Dia 13 de abril é dia do Hino Nacional. A maioria das pessoas não sabe disso, e nem eu sabia, até que fui tomada por uma curiosidade quase científica um dia desses. Estava eu assistindo televisão – não lembro o programa e também nada interessa – e ao escutar o Hino, vi-me arrepiada pelas notas da música que representa o país.
Fui pesquisar e descobri coisas fantásticas a respeito do Virundu – inclusive que esse termo é uma espécie de união do “Ouviram do”. Em algum lugar li que antes do atual, muitos outros ocuparam a vaga de hino oficial. Num outro artigo, soube que em 1936 o hino tornou-se obrigatório nas escolas e um tempo depois Getúlio decretou que nenhum brasileiro seria empregado sem conhecer o hino.

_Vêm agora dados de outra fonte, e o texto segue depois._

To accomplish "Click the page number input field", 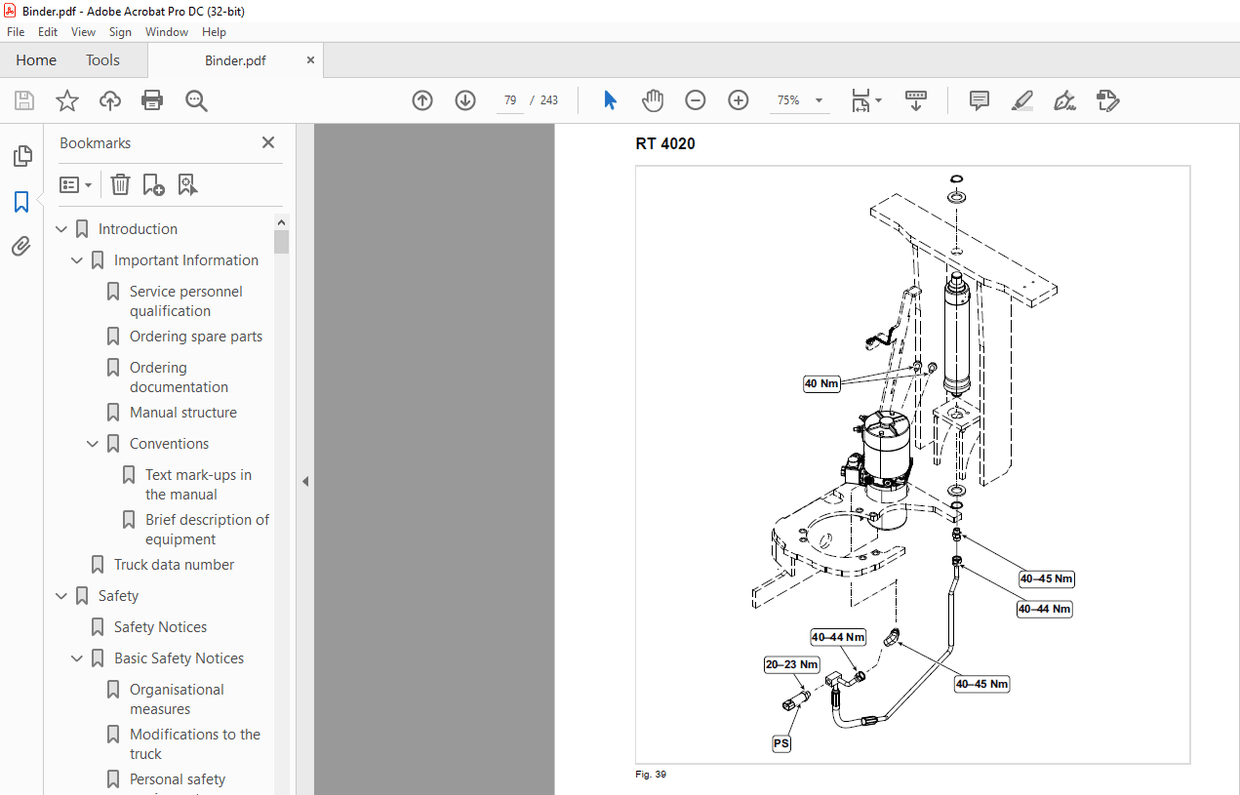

De alguma forma, lamentavelmente, o hábito se perdeu e o hino só é lembrado em dia de jogo do Brasil. Multidões imensas se mostram emocionadas com a melodia e aclamam com aplausos ruidosos o nosso símbolo de pátria – cabe aqui lembrá-los de que aplaudir o hino é uma grandiosissíma demonstração de falta de respeito, existe uma lei para isso.
Entre os que cantam, muitos mal sabem a letra – quem nunca cantou “margarida” ao invés de “mais garrida”? Dos que sabem, poucos entendem realmente. Tenho vontade de chorar só de pensar que muita gente entende a música “Dako é bom”, mas tem dificuldades em compreender a primeira estrofe do hino.
Em 2002, o nosso foi considerado pelo jornal inglês The Guardian, o Hino mais bonito do mundo. No Brasil, no entanto, nossa relação com tal símbolo é mecanizada. Cantamos o Hino em solenidades civis, e muitas vezes, achamos uma grande chatice. Perdemos nossos valores patrióticos. Porque, errôneamente, brasileiro gosta mesmo do Hino é em época de Copa do Mundo.
texto escrito em 2006. lembrei dele hoje já que hoje é o Dia do Hino Nacional!